Required task> Format the material below as a two-column CSV with the headers instruction and response, one row per item, putting each text and its answer in a single quoted field with line breaks replaced by spaces. Cover every item and leave the pictures out.

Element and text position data
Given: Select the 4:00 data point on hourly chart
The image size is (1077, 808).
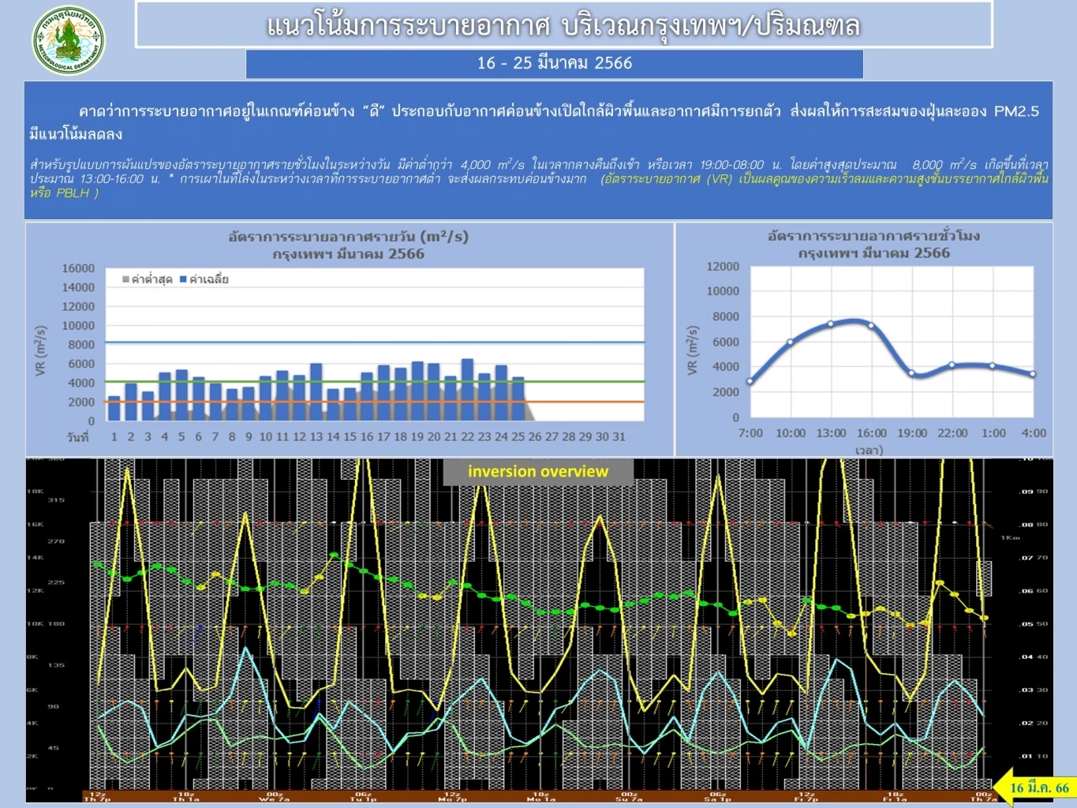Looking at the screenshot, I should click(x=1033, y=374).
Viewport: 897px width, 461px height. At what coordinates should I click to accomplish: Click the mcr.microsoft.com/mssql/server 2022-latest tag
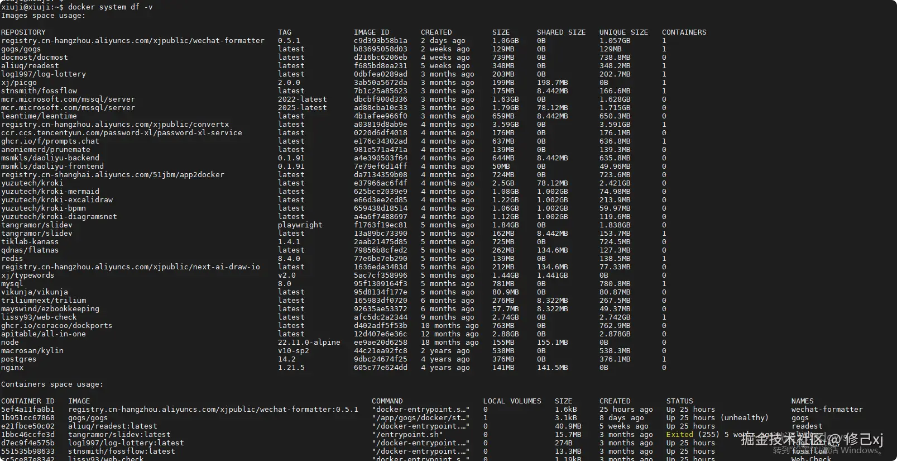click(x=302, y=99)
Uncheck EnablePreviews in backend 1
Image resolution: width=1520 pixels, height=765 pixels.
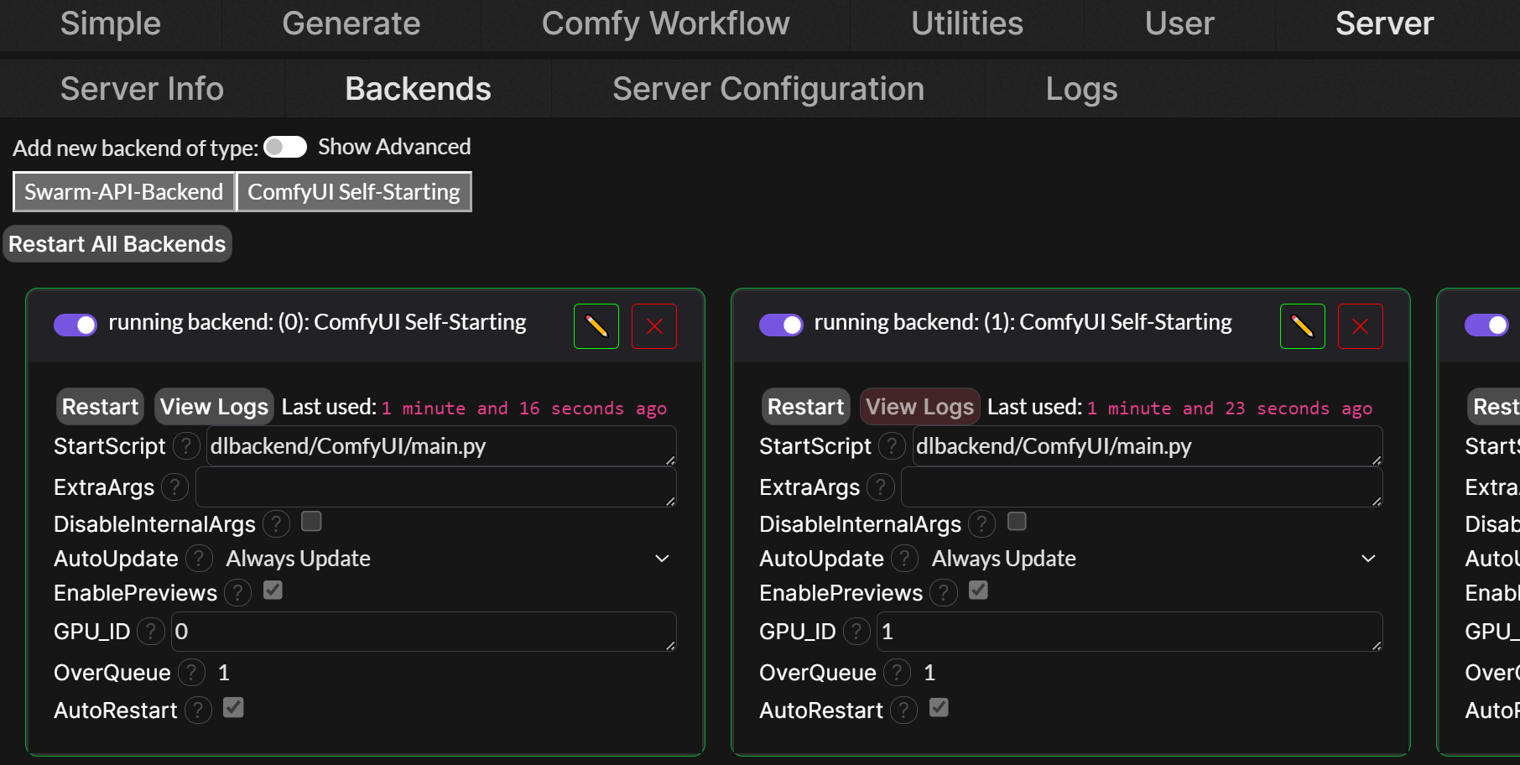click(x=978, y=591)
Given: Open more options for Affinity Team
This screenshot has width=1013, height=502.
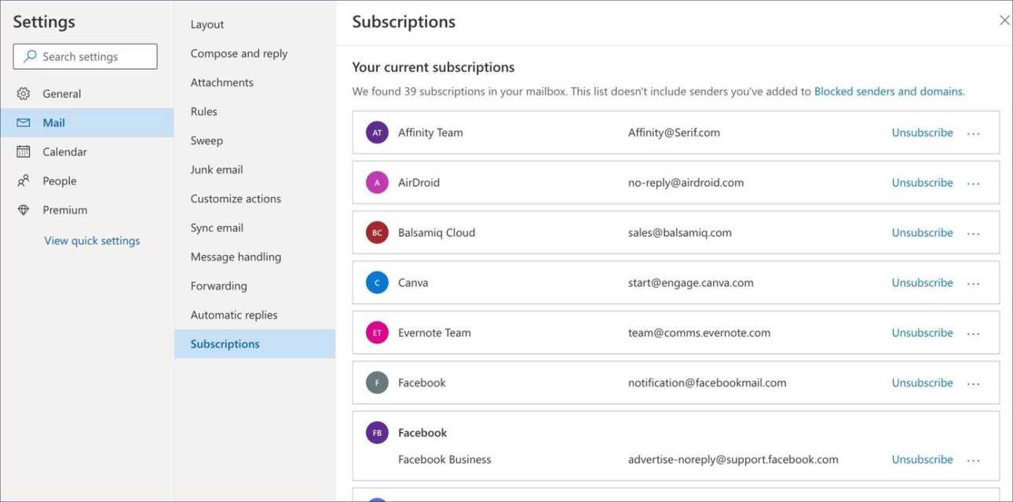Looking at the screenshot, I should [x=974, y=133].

Reply to the exercise>
instruction,response
"Given: Select the 4:00 data point on hourly chart The image size is (1077, 808).","Looking at the screenshot, I should click(x=1033, y=374)."
"Viewport: 897px width, 461px height. At what coordinates should I click to accomplish: Click the mcr.microsoft.com/mssql/server 2022-latest tag","click(x=302, y=99)"
"Uncheck EnablePreviews in backend 1 Image resolution: width=1520 pixels, height=765 pixels.","click(x=978, y=591)"
"Given: Open more options for Affinity Team This screenshot has width=1013, height=502.","Looking at the screenshot, I should [x=974, y=133]."